Wednesday, February 17, 2010

Perspective.

Checking Joy of Cooking last night for a pancake recipe, pancakes being the traditional Irish dinner the night before Ash Wednesday (traditional because the eggs, butter and sugar had to be consumed before the privations of Lent), I noticed a recipe for Austrian pancakes, Nockerln. The authors note: ‘In Salzburg, when we were last there. . . .’ In the 20 years I’ve owned the book, I doubt I'd ever noticed the recipe, awareness narrowly focussed always on the more familiar. In fact, until recently little about Austria had caught my attention. As European states go, for myriad reasons, it’s hard to overlook France or Germany, Spain or Italy, but Austria always sat on the edge of my consciousness, tucked away, the Alps perhaps too lofty to scale.

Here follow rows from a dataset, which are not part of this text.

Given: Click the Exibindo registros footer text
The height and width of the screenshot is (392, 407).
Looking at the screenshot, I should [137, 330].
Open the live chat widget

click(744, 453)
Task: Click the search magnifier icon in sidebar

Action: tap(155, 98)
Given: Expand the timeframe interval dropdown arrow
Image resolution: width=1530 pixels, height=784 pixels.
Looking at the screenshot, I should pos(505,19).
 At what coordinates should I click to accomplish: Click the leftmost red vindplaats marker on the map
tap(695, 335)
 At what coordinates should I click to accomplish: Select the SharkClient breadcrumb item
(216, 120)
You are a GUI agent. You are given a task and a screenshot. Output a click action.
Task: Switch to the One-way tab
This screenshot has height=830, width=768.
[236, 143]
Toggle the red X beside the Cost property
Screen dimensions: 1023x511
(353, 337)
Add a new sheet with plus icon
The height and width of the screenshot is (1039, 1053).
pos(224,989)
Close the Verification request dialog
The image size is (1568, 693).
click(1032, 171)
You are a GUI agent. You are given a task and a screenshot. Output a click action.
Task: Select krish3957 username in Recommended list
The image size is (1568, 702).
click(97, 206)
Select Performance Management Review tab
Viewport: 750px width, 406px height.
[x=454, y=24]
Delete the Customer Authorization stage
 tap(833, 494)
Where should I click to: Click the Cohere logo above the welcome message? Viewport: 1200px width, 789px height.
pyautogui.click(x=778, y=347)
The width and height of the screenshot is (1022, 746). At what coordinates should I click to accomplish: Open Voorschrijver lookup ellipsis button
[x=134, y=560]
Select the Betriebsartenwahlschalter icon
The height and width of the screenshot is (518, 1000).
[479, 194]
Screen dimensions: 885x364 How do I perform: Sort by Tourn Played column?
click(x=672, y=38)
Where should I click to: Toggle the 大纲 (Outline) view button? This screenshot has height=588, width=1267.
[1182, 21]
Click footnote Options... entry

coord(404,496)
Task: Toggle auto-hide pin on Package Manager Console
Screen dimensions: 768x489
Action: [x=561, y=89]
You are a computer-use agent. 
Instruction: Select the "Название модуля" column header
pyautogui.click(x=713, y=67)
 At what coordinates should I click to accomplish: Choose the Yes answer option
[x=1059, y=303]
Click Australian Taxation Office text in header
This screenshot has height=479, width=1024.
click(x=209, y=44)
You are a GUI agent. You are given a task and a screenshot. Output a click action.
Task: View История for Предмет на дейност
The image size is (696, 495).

So, weeks ago, when we became aware of the possibility of moving to Austria, I started looking at history books and online maps, refreshing my knowledge of the Habsburgs and the Holy Roman Empire, trying to understand how Austria fit into European history and geography. I realised how little I had ever thought or knew about Central or Eastern Europe. What’s remarkable is how different the map looks with the Atlantic and Ireland repositioned on the far western edge of the page and Turkey and the Middle East framing the eastern edge. Europe suddenly expanded, unreeling on the other side of the Alps, rolling away down the great plains of Hungary, passing mountain ranges and boggy ground I couldn’t have located months ago, rushing headlong toward the vast steppes of Russia and the Black Sea.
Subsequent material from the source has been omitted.